§ **Description of the task**: Rewrite the material below, changing every "icon" to "symbol" and leaving everything else as it is.

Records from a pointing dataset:
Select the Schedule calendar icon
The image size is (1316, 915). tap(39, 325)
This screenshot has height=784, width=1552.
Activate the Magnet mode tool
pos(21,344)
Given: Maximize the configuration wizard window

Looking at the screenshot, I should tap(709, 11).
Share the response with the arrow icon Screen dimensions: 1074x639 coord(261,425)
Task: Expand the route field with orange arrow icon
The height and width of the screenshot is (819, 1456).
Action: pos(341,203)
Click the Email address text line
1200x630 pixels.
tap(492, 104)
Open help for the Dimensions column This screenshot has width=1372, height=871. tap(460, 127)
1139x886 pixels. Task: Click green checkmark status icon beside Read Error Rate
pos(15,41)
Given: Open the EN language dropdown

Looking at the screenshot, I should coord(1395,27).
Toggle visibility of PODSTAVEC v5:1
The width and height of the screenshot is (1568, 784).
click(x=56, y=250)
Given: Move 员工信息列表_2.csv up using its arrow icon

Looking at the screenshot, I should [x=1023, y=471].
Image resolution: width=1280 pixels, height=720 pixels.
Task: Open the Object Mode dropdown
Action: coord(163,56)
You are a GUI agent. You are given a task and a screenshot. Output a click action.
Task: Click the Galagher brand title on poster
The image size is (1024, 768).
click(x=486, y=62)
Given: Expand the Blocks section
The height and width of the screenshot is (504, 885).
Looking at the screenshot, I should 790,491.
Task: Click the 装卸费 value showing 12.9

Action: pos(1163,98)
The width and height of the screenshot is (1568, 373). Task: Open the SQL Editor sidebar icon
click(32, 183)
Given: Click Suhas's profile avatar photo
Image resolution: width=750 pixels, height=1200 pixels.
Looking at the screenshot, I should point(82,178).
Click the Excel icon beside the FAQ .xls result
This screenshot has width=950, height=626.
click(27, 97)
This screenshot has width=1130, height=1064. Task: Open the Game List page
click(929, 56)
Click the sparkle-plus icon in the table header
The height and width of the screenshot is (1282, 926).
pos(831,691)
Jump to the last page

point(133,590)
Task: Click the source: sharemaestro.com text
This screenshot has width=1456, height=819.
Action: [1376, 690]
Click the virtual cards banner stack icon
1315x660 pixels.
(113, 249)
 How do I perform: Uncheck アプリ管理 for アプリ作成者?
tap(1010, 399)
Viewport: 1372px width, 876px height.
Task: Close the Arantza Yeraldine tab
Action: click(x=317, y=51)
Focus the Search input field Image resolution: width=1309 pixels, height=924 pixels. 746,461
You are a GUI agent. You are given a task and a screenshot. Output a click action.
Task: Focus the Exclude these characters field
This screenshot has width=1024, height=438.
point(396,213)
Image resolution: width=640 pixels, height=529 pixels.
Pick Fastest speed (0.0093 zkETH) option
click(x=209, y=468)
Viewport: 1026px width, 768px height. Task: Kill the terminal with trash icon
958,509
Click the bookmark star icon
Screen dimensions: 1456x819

§ **Response to the task**:
Select the Schedule calendar symbol
The image size is (1316, 915). tap(39, 325)
This screenshot has height=784, width=1552.
Activate the Magnet mode tool
pos(21,344)
Given: Maximize the configuration wizard window

Looking at the screenshot, I should tap(709, 11).
Share the response with the arrow symbol Screen dimensions: 1074x639 coord(261,425)
Task: Expand the route field with orange arrow symbol
The height and width of the screenshot is (819, 1456).
Action: pos(341,203)
Click the Email address text line
1200x630 pixels.
tap(492, 104)
Open help for the Dimensions column This screenshot has width=1372, height=871. tap(460, 127)
1139x886 pixels. Task: Click green checkmark status symbol beside Read Error Rate
pos(15,41)
Given: Open the EN language dropdown

Looking at the screenshot, I should coord(1395,27).
Toggle visibility of PODSTAVEC v5:1
The width and height of the screenshot is (1568, 784).
click(x=56, y=250)
Given: Move 员工信息列表_2.csv up using its arrow symbol

Looking at the screenshot, I should [x=1023, y=471].
Image resolution: width=1280 pixels, height=720 pixels.
Task: Open the Object Mode dropdown
Action: coord(163,56)
You are a GUI agent. You are given a task and a screenshot. Output a click action.
Task: Click the Galagher brand title on poster
The image size is (1024, 768).
click(x=486, y=62)
Given: Expand the Blocks section
The height and width of the screenshot is (504, 885).
Looking at the screenshot, I should 790,491.
Task: Click the 装卸费 value showing 12.9

Action: pos(1163,98)
The width and height of the screenshot is (1568, 373). Task: Open the SQL Editor sidebar symbol
click(32, 183)
Given: Click Suhas's profile avatar photo
Image resolution: width=750 pixels, height=1200 pixels.
Looking at the screenshot, I should point(82,178).
Click the Excel symbol beside the FAQ .xls result
This screenshot has width=950, height=626.
click(27, 97)
This screenshot has width=1130, height=1064. Task: Open the Game List page
click(929, 56)
Click the sparkle-plus symbol in the table header
The height and width of the screenshot is (1282, 926).
pos(831,691)
Jump to the last page

point(133,590)
Task: Click the source: sharemaestro.com text
This screenshot has width=1456, height=819.
Action: [1376, 690]
Click the virtual cards banner stack symbol
1315x660 pixels.
(113, 249)
 How do I perform: Uncheck アプリ管理 for アプリ作成者?
tap(1010, 399)
Viewport: 1372px width, 876px height.
Task: Close the Arantza Yeraldine tab
Action: click(x=317, y=51)
Focus the Search input field Image resolution: width=1309 pixels, height=924 pixels. 746,461
You are a GUI agent. You are given a task and a screenshot. Output a click action.
Task: Focus the Exclude these characters field
This screenshot has width=1024, height=438.
point(396,213)
Image resolution: width=640 pixels, height=529 pixels.
Pick Fastest speed (0.0093 zkETH) option
click(x=209, y=468)
Viewport: 1026px width, 768px height. Task: Kill the terminal with trash symbol
958,509
Click the bookmark star symbol
Screen dimensions: 1456x819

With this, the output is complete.